----- Working data -----
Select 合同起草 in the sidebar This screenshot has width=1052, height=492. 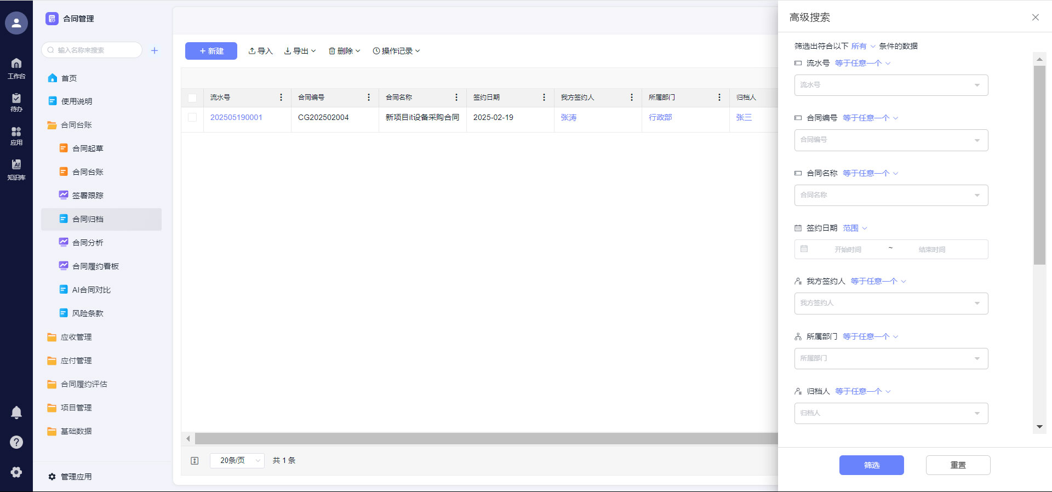coord(88,148)
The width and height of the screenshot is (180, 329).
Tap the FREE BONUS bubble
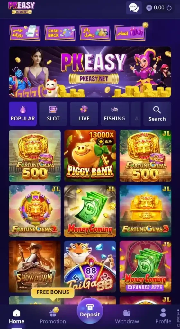point(53,292)
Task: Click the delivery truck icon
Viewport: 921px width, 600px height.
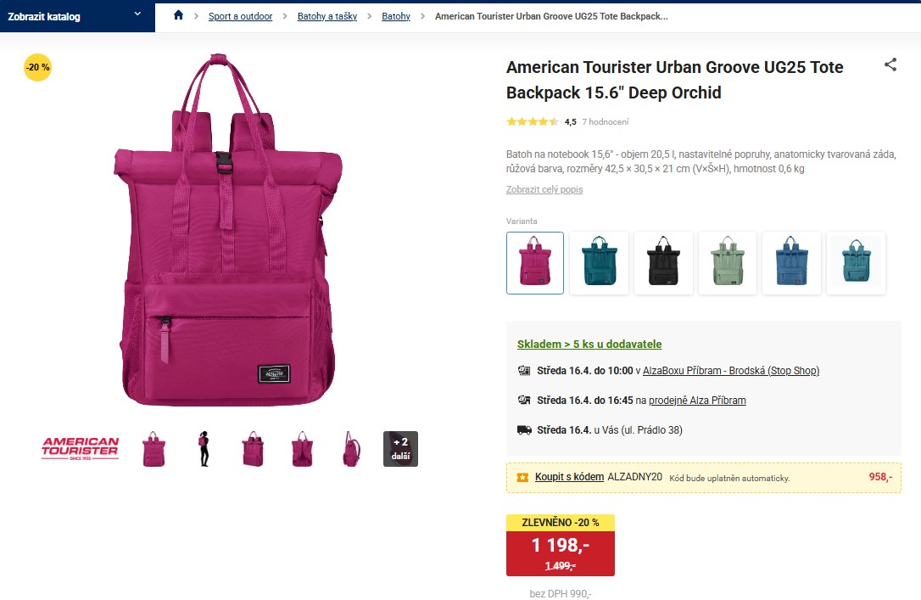Action: click(x=524, y=429)
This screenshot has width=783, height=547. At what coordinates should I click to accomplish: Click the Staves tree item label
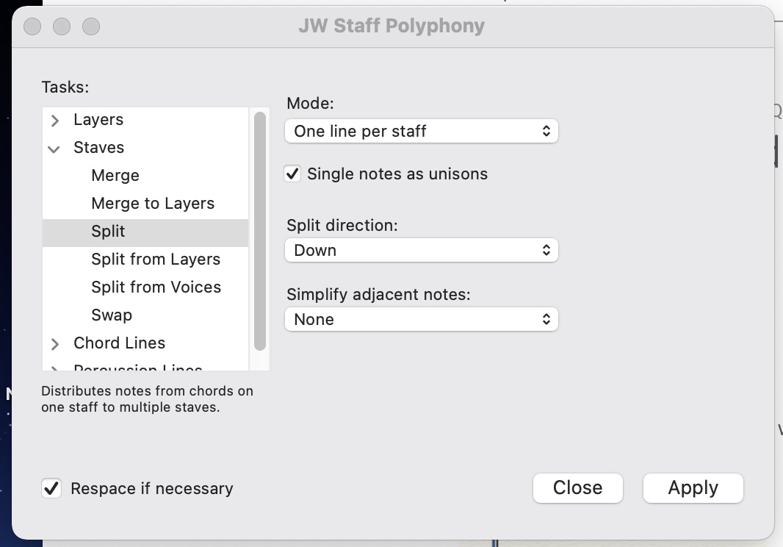[x=98, y=148]
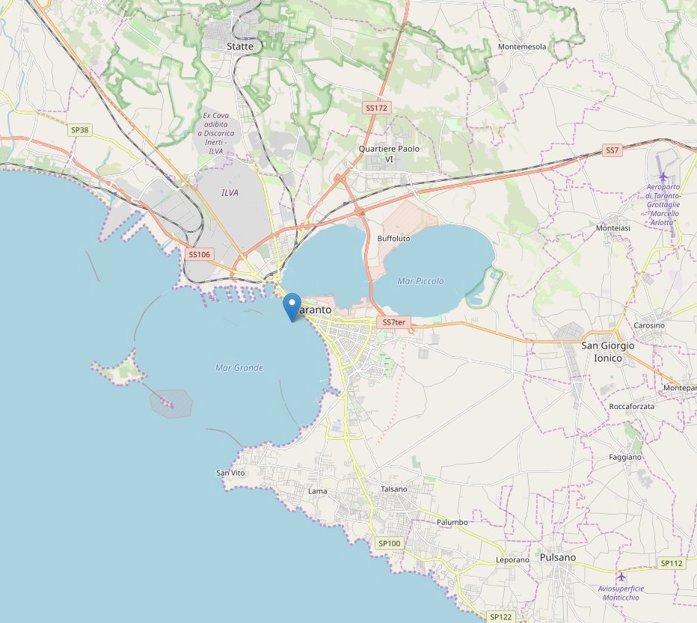Select the SS106 road shield
Image resolution: width=697 pixels, height=623 pixels.
point(199,254)
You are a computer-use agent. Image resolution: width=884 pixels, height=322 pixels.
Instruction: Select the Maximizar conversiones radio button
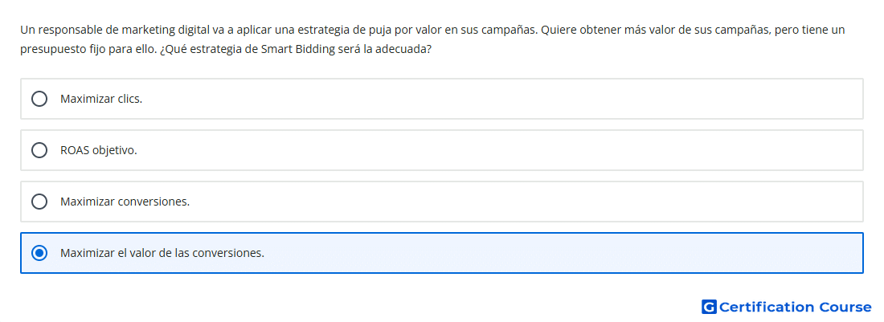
-----
**What is expected:**
Only the lines from the line with "Tap the FREE BONUS bubble" through the final line of the material belong in the answer, copied exactly and without pictures.

**Answer below:**
Tap the FREE BONUS bubble
point(53,292)
Task: Click the delivery truck icon
Viewport: 921px width, 600px height.
Action: click(x=524, y=429)
This screenshot has width=783, height=547. At what coordinates should I click to accomplish: Click the Staves tree item label
[x=98, y=148]
Select the SS106 road shield
Image resolution: width=697 pixels, height=623 pixels.
point(199,254)
You are a computer-use agent. Image resolution: width=884 pixels, height=322 pixels.
Instruction: Select the Maximizar conversiones radio button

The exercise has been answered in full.